La letteratura cubana, una delle più importanti della America ispanica, presenta personaggi come josé Maria Heredia a José Martì. Coloro che come se fosse un destino genetico, ci rimandano la fantasia creativa nel XX secolo dove Cuba esibisce geni poetici come Lezama Lima o Dulce Maria Loinaz e narratori dell’altitudine intellettuale di Guillermo Cabrera Infante, Alejo Carpentier o Lidia Cabrera.

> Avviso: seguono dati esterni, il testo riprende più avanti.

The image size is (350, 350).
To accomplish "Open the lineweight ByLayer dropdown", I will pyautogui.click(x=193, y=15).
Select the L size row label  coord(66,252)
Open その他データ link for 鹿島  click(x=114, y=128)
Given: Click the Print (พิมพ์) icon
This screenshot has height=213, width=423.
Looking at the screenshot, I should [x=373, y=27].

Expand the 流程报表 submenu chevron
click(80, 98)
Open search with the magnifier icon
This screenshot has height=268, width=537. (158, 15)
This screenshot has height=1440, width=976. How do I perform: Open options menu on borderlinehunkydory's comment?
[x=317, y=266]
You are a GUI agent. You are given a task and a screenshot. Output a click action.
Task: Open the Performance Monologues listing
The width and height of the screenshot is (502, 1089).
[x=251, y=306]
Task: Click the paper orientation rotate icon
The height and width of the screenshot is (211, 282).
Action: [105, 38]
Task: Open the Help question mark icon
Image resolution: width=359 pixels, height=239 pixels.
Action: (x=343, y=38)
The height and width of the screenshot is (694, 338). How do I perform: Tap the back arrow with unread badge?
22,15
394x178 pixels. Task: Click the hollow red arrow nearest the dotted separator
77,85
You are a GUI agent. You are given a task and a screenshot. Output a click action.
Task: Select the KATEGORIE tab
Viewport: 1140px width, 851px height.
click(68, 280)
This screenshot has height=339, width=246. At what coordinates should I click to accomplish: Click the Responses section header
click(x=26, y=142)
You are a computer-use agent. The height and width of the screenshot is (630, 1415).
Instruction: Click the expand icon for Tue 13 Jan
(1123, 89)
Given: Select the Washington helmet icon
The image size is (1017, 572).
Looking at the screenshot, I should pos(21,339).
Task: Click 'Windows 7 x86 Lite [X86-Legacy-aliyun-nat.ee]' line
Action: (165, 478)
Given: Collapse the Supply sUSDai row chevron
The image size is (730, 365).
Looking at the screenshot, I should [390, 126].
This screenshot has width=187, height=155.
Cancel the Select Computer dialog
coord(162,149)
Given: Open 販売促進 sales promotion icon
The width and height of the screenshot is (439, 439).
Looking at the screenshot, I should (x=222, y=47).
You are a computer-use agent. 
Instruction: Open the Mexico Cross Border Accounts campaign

Dagli africani abbiamo adottato e inserito le capacità - che loro geneticamente portano - di muoversi ritmicamente, le abilità sportive (sono decine i campioni mondiali nelle diverse discipline sportive), il leggendario “tambor” e altri elementi assimilati nella nostra cultura.
A metà del sedicesimo secolo incomincia a trasformarsi il volto della cultura dominante, la spagnola e con il misto delle due razze inizia a formarsi una nuova concezione della cultura cubana. Questo processo di cambiamento o mutamento della psicologia sociale e degli interessi nelle attività umane, nel verso socio-economico, presenti nella mentalità della metropoli, al cittadino misto in tanti versi della colonia, condusse a ciò che gli storici o sociologi hanno denominato “criollismo”: di creolo.
Senza entrare nei dettagli circa il distacco che si creo tra la cultura nazionale cubana, psicologia e interessi di quella della metropoli, nata e cresciuta, prima del 1868 . Perché sono vari i personaggi , che prima di quella data, con il loro protagonismo, hanno espresso con forza e energia un pensiero diverso di quello degli spagnoli. Nonostante a ciò, ritengo importante distaccare che l’inizio delle guerre d’indipendenza dalla Spagna segnò il momento culmine della nostra identità nazionale dove bianchi, neri e mettici si sono uniti nella lotta per l’indipendenza: una fusione del creolo nero con il creolo bianco per raggiungere un obiettivo comune.